[Stored items from a collection]
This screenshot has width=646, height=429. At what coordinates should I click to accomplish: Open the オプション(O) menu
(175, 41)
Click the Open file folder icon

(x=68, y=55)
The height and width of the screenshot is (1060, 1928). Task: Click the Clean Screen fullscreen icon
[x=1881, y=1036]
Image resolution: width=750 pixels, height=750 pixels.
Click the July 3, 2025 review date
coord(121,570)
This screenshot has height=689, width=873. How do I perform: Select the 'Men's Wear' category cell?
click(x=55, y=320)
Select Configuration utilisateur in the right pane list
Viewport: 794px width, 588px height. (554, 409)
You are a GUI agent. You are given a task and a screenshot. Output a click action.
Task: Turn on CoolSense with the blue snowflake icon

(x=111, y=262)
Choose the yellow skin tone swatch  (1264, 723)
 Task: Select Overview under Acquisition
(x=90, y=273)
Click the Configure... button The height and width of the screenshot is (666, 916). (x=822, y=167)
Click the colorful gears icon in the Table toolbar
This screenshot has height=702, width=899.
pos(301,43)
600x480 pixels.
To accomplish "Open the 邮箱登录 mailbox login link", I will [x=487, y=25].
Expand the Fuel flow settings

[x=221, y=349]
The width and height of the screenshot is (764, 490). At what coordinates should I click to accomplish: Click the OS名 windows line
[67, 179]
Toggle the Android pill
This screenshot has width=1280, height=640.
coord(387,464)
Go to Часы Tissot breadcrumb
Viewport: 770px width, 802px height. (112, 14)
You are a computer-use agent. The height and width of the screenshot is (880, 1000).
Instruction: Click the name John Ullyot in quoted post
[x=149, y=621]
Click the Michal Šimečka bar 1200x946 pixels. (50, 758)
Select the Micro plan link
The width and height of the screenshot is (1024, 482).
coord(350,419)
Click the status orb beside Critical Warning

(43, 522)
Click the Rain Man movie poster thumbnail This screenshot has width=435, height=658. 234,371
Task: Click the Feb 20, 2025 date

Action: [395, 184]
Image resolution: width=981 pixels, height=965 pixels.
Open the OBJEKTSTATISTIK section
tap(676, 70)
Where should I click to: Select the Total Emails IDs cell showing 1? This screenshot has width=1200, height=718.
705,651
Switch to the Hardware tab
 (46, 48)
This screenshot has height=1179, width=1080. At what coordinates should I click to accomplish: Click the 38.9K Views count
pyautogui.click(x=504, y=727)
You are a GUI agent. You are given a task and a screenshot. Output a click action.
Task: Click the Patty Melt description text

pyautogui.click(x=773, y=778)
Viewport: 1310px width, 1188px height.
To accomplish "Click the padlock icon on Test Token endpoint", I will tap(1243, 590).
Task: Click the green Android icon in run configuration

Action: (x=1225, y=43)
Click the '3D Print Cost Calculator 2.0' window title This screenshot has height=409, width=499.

## What you are asked to do
Every line above in which the word "resolution" occurs is to be copied.

## Reply to the task
Image resolution: width=750 pixels, height=750 pixels.
Image resolution: width=981 pixels, height=965 pixels.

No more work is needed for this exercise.